(O) Ti ho visto colpito dalla tragedia della Marmolada…
(C) In quella zono sono passato tre volte, due dalla vetta, la terza dopo avervi rinunciato a causa di un temporale imminente. Il paradosso è che il pericolo usuale della Marmolada, in particolare per chi sale dalla ferrata degli Austriaci e scende poi al Pian dei Fiacconi è il cattivo tempo, il temporale, i fulmini; non il sole e il caldo.
(S) Il coro degli esperti incrimina il cambiamento climatico.
(C) La riduzione del ghiacciaio, come in tutto il mondo, è innegabile, evidente e accelerata. Mi basta confrontare la situazione odierna con il ricordo della mia ultima salita risalente al 1974. Stessa stagione, fine giugno, ma ambiente totalmente diverso: una spessa coltre di neve dalla cima fino al Pian dei Fiacconi. La discesa fu pure accompagnata da nevischio dalla cima al rifugio.

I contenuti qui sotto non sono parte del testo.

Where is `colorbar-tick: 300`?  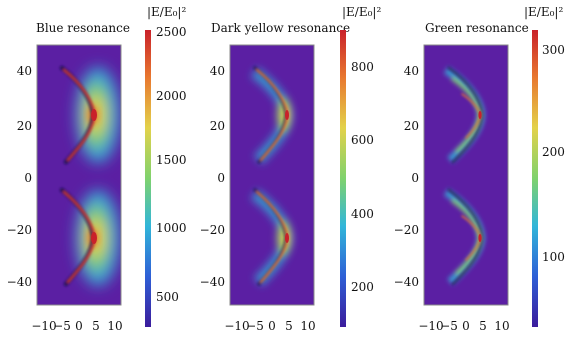 colorbar-tick: 300 is located at coordinates (554, 50).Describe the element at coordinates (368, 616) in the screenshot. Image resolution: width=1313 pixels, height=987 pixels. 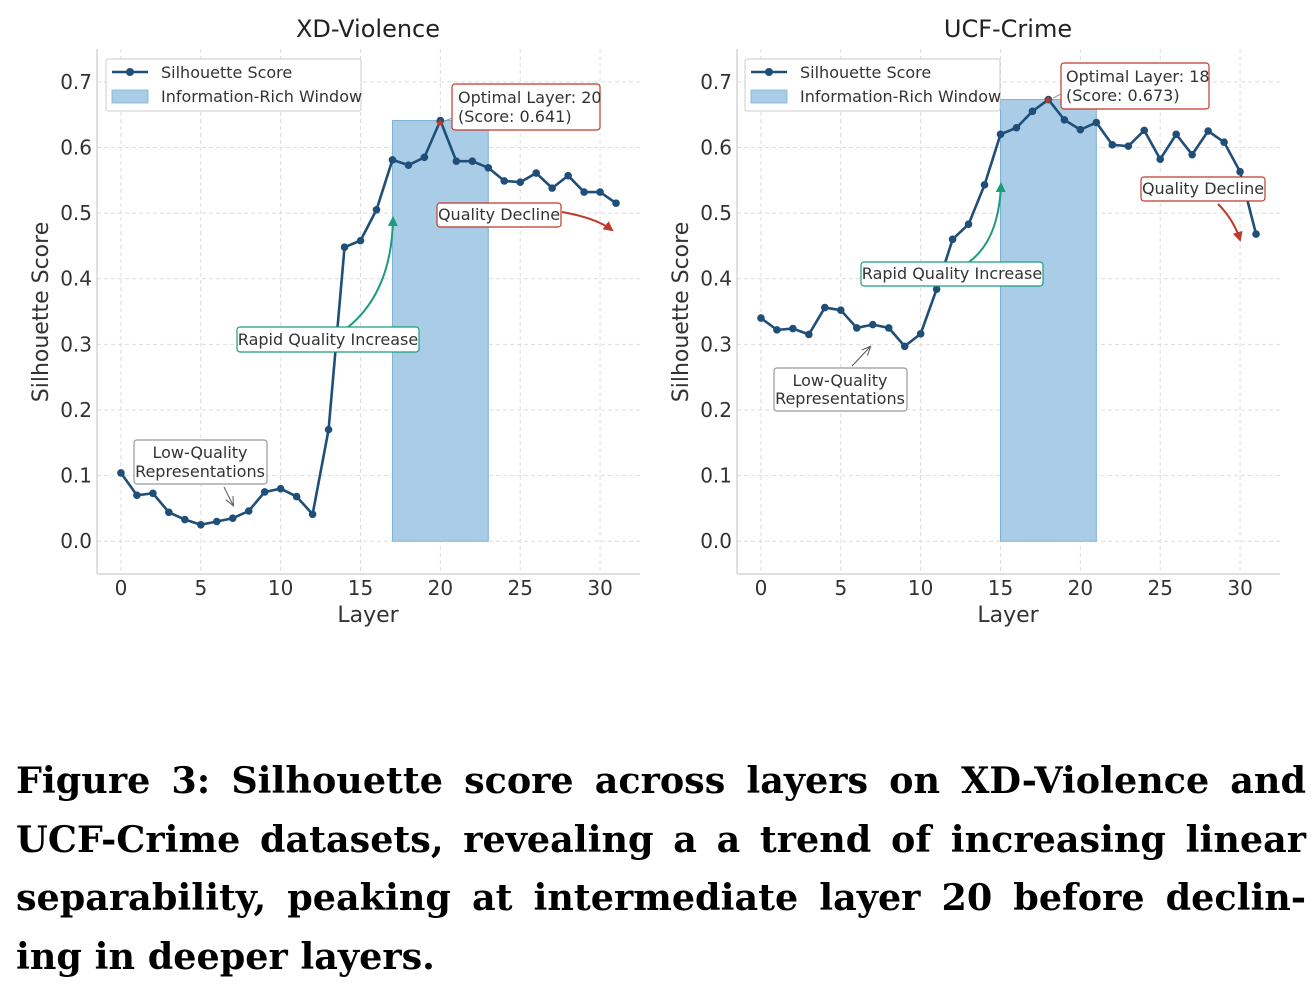
I see `x-axis-label: Layer` at that location.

(S) Sì, ma… forse proprio le nuove condizioni climatiche dovevano suggerire prudenza. Mi è parso di capire che a quell’ora alcune cordate fossero ancora in fase di salita.
(C) Anche esperti alpinisti hanno sottolineato l’imprevedibilità dell’evento, soprattutto nella sua dimensione: che il ghiacciaio scarichi è normale, ma non in queste proporzioni. Era una via considerata sicura, persino banale. Che tra le vittime ci siano due guide alpine, può stupire, ma dà il segno dell’eccezionalità. Quel seracco era lì da sempre e probabilmente ha scaricato spesso, anche e soprattutto negli anni nevosi, una parte della sua massa, poco per volta. Era difficile pensare che si staccasse in un colpo una massa enorme e che potesse raggiungere le tranquille tracce di sentiero mille metri più in basso.

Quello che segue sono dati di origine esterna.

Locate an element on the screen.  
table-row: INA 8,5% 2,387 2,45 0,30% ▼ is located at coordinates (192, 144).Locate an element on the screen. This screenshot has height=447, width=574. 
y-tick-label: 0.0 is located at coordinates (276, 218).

(S) Che almeno serva a qualcosa lo shock mediatico. Non sono d’accordo con chi dice (sui social media) “se la sono cercata”, ma ormai dovrebbe essere noto a tutti che occorre maggiore prudenza. Leggo dal blog del grande scalatore Gogna: “Se prima certi luoghi erano pericolosi oggi lo sono molto di più. In questi primi decenni del secolo XXI, certe linee sono percorribili solo in stagioni che non siano quella estiva”.
(C) Sì, benvenuto lo shock, ma a certe condizioni. La prima, che non ci venga tolta la libertà di andare in montagna, sotto la nostra responsabilità, però preparati e informati. Giusto un anno fa è successa sul Monte Rosa una disgrazia simile in circostanze affatto contrarie. Sottovalutando l’imminente arrivo di una perturbazione, una cordata si è spinta di pomeriggio verso una cima di quattromila metri, perdendo la strada del ritorno nella bufera a poche decine di minuti di distanza dal rifugio. Quindi non diamo colpe alla montagna, al destino a Dio, in caso d’incidente
La seconda, un po’ più di sorveglianza e d’informazione da parte degli organismi pubblici sulle condizioni oggettive delle montagne, proprio come già si fa per il pericolo valanghe in inverno.

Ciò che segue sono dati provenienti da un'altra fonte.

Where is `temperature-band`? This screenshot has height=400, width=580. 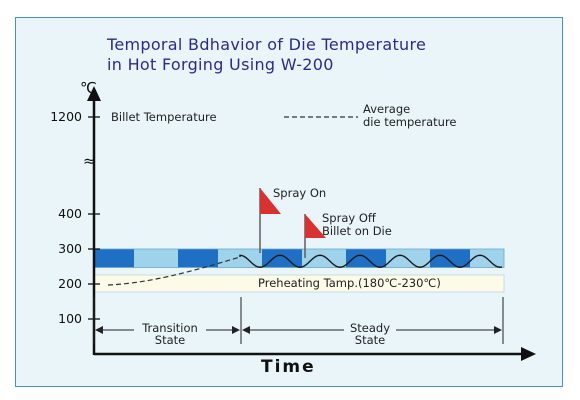 temperature-band is located at coordinates (299, 258).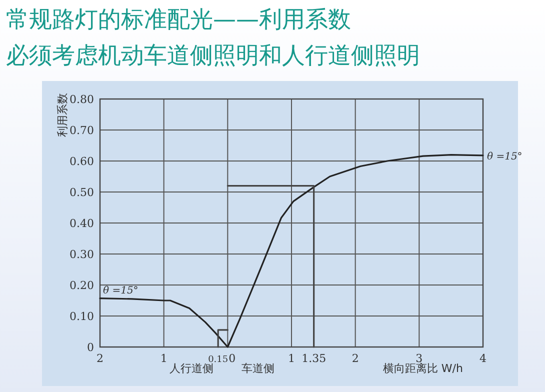 The width and height of the screenshot is (545, 392). What do you see at coordinates (62, 115) in the screenshot?
I see `y-axis-title: 利用系数` at bounding box center [62, 115].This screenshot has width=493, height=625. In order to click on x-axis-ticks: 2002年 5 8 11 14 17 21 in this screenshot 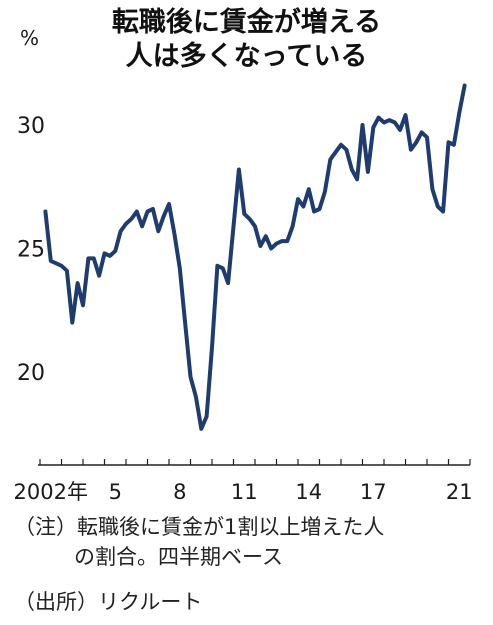, I will do `click(244, 482)`.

La terza (qui so che sfido reazioni contrarie) che si capisca che le conseguenze del cambiamento climatico vanno contrastate come tali, fin da subito, mitigando i possibili danni immediati, invece di concentrare sforzi e risorse solamente sul contenimento dell’anidride carbonica, che non è l’unico né il peggiore dei gas-serra. Solo un esempio: se guardassimo all’intero ciclo di vita dei motori per automobili, dalla costruzione all’eliminazione dei rifiuti finali, dovremmo prendere atto che non sono quelli a combustione interna i più inquinanti.
(O) Ci sarà anche del vero in quello che dici, ma proprio non mi sento di lasciarti l’ultima parola: quello che conta oggi è incrementare la ricerca nei settori finora trascurati, fonti rinnovabili e biologiche, accumulatori elettrici, idrogeno.
(C) La ricerca, certo, soprattutto la ricerca, ma specialmente sulle cause naturali del cambiamento, non rassegnandoci allo sterile pessimismo che incolpa di ogni male proprio esclusivamente l’attività umana.